Por fim, a direita conseguiu transformar a eleição em um plebiscito contra o governo Boric, que não teve lua de mel e permaneceu estagnado em apenas 30% de apoio em quase todo o mandato. A maioria dos chilenos avalia negativamente o governo, algo que se acentua justamente entre os eleitores obrigados. A esquerda chilena chegou à La Moneda há quatro anos para transformar o mal-estar acumulado da revolta social de 2019 em um projeto político que mudasse o rumo do país, mas o setor acabou se transformando em fonte de novos aborrecimentos, perdendo a sintonia com os setores que dizia representar.

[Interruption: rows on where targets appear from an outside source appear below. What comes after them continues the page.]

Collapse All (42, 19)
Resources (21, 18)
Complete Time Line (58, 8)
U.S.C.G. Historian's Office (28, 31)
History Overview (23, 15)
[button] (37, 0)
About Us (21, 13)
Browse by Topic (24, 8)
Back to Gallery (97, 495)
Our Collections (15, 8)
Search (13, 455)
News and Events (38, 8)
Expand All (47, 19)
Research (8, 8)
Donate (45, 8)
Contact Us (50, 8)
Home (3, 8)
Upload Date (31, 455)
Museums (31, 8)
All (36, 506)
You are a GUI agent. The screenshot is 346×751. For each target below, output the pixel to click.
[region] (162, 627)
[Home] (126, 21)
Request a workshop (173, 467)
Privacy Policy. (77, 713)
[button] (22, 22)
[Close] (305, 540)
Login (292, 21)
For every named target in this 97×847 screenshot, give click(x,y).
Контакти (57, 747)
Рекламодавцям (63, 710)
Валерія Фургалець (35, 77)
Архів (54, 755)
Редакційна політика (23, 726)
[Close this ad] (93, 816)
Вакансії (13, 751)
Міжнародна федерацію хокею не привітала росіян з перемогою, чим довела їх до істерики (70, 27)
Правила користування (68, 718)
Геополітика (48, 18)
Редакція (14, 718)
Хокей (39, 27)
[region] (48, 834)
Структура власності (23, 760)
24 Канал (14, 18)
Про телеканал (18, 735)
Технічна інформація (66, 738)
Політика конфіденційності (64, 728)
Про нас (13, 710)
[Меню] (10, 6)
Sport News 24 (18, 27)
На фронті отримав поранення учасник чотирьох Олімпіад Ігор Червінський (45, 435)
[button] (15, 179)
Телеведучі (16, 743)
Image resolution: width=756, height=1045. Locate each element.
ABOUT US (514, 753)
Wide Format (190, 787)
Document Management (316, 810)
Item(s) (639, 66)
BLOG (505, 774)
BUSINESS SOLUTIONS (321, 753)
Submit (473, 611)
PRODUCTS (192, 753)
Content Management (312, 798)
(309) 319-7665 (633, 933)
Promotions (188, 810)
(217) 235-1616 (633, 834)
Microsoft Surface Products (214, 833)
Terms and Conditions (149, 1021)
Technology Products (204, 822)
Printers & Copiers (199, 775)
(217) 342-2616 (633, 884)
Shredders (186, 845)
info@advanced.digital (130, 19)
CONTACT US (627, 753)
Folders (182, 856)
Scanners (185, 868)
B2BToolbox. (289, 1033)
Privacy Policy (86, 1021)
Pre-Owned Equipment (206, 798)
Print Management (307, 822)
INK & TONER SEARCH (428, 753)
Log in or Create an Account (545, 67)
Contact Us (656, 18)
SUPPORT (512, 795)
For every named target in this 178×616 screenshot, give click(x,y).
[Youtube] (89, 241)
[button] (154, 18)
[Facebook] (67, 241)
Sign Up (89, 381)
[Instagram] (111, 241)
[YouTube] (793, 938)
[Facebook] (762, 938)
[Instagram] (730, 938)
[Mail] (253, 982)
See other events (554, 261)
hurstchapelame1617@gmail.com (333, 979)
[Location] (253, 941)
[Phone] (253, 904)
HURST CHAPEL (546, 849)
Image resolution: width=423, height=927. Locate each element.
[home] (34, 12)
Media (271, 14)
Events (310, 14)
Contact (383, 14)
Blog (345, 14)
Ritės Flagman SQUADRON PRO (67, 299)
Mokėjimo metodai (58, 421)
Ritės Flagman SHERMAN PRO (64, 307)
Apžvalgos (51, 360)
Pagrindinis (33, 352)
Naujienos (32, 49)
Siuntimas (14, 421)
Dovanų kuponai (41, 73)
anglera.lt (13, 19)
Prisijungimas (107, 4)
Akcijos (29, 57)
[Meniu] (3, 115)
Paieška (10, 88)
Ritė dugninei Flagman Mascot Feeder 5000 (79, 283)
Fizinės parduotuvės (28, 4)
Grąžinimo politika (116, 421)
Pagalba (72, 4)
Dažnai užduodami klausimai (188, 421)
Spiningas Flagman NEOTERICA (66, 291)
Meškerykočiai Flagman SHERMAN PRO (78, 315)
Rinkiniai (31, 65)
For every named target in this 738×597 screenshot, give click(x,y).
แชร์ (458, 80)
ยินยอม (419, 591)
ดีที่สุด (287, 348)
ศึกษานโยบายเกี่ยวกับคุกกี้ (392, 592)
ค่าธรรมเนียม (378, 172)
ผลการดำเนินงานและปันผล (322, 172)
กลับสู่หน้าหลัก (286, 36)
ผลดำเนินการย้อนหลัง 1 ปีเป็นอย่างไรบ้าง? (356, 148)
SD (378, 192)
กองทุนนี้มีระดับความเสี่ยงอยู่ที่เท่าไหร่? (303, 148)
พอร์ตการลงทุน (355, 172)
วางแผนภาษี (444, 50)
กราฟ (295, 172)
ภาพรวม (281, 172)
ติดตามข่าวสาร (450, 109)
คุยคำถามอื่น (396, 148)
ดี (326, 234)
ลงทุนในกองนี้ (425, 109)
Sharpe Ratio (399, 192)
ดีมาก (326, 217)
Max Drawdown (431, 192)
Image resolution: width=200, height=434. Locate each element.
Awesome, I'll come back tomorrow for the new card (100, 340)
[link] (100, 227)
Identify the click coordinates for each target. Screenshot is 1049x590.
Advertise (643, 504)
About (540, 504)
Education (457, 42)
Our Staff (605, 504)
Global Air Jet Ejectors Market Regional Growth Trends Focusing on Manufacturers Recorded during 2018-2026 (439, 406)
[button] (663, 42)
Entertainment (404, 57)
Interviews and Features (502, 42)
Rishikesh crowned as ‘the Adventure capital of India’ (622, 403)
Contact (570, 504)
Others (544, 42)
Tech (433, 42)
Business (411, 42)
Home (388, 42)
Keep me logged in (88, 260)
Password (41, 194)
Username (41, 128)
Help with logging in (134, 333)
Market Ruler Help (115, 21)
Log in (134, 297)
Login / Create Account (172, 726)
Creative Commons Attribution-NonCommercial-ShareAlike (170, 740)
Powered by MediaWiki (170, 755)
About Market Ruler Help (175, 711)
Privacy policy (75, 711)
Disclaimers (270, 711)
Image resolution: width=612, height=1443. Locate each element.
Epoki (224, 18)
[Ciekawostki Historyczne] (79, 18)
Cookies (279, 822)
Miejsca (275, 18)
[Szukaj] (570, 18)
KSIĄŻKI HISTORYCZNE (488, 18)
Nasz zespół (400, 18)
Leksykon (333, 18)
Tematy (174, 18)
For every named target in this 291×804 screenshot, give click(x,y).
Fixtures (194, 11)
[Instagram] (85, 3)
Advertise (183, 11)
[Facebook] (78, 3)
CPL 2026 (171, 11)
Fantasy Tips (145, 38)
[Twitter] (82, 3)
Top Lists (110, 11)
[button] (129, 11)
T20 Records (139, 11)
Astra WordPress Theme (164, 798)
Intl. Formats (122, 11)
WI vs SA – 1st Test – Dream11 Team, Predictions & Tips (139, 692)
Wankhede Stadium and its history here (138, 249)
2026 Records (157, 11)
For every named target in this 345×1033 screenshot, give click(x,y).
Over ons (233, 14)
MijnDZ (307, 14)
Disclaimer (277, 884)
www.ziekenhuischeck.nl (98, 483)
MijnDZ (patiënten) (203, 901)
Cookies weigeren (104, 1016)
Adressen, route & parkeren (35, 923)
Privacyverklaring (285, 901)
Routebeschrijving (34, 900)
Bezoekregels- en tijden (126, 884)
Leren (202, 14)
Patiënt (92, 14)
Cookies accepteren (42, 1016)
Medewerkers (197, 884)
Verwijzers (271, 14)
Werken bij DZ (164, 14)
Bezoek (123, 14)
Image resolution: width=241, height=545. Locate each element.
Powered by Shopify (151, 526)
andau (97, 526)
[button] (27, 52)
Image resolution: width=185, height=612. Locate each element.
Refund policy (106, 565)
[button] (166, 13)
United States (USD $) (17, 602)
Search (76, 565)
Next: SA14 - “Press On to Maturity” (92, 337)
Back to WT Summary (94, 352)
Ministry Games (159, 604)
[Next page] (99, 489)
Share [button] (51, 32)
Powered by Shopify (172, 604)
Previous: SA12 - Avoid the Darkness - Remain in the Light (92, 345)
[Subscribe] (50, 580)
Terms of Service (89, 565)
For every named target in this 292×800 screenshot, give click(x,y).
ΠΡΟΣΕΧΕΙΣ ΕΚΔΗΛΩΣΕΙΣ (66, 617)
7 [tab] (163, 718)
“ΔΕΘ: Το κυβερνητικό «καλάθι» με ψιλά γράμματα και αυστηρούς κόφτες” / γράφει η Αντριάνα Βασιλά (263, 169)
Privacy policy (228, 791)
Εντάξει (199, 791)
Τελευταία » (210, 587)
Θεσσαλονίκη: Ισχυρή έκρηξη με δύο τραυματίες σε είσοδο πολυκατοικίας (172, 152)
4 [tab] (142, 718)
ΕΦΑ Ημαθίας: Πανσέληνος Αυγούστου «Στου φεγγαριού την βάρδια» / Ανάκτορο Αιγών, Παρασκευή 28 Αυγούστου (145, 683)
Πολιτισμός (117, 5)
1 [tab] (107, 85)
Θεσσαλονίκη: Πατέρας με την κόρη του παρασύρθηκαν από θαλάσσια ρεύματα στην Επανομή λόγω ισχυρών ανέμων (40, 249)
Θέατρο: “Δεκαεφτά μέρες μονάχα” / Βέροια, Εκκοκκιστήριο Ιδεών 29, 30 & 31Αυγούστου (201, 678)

Para Jeannette Jara, responsável pelas reformas mais bem avaliadas desse governo (redução da jornada de trabalho para 40 horas, salário-mínimo de 500 dólares e reforma previdenciária), o governo se tornou um fardo maior do que sua própria militância comunista. Ainda assim, no segundo turno, Jara conseguiu aumentar em quase 4 pontos a votação do Apruebo de 2022 (38%), considerado por muitos como o teto eleitoral do mundo progressista no novo cenário. Sua atuação e liderança foram amplamente valorizadas, mesmo sendo insuficientes para evitar a vitória de Kast. Sem ela o resultado poderia ter sido pior.
Basicamente, o principal problema do mundo progressista chileno é que não conseguiu falar para o novo eleitor obrigado que vem marcando a política nacional. Se a esquerda pretende voltar ao governo ou ser uma opção novamente, não pode simplesmente esperar que a agenda de retrocessos prometida por Kast provoque um mal-estar que os coloque de volta em La Moneda. Se a esquerda não for capaz de interpretar os anseios, as aspirações e as expectativas desta parcela do povo, é improvável que consiga se transformar em uma alternativa para o futuro e em um projeto político que represente as grandes maiorias.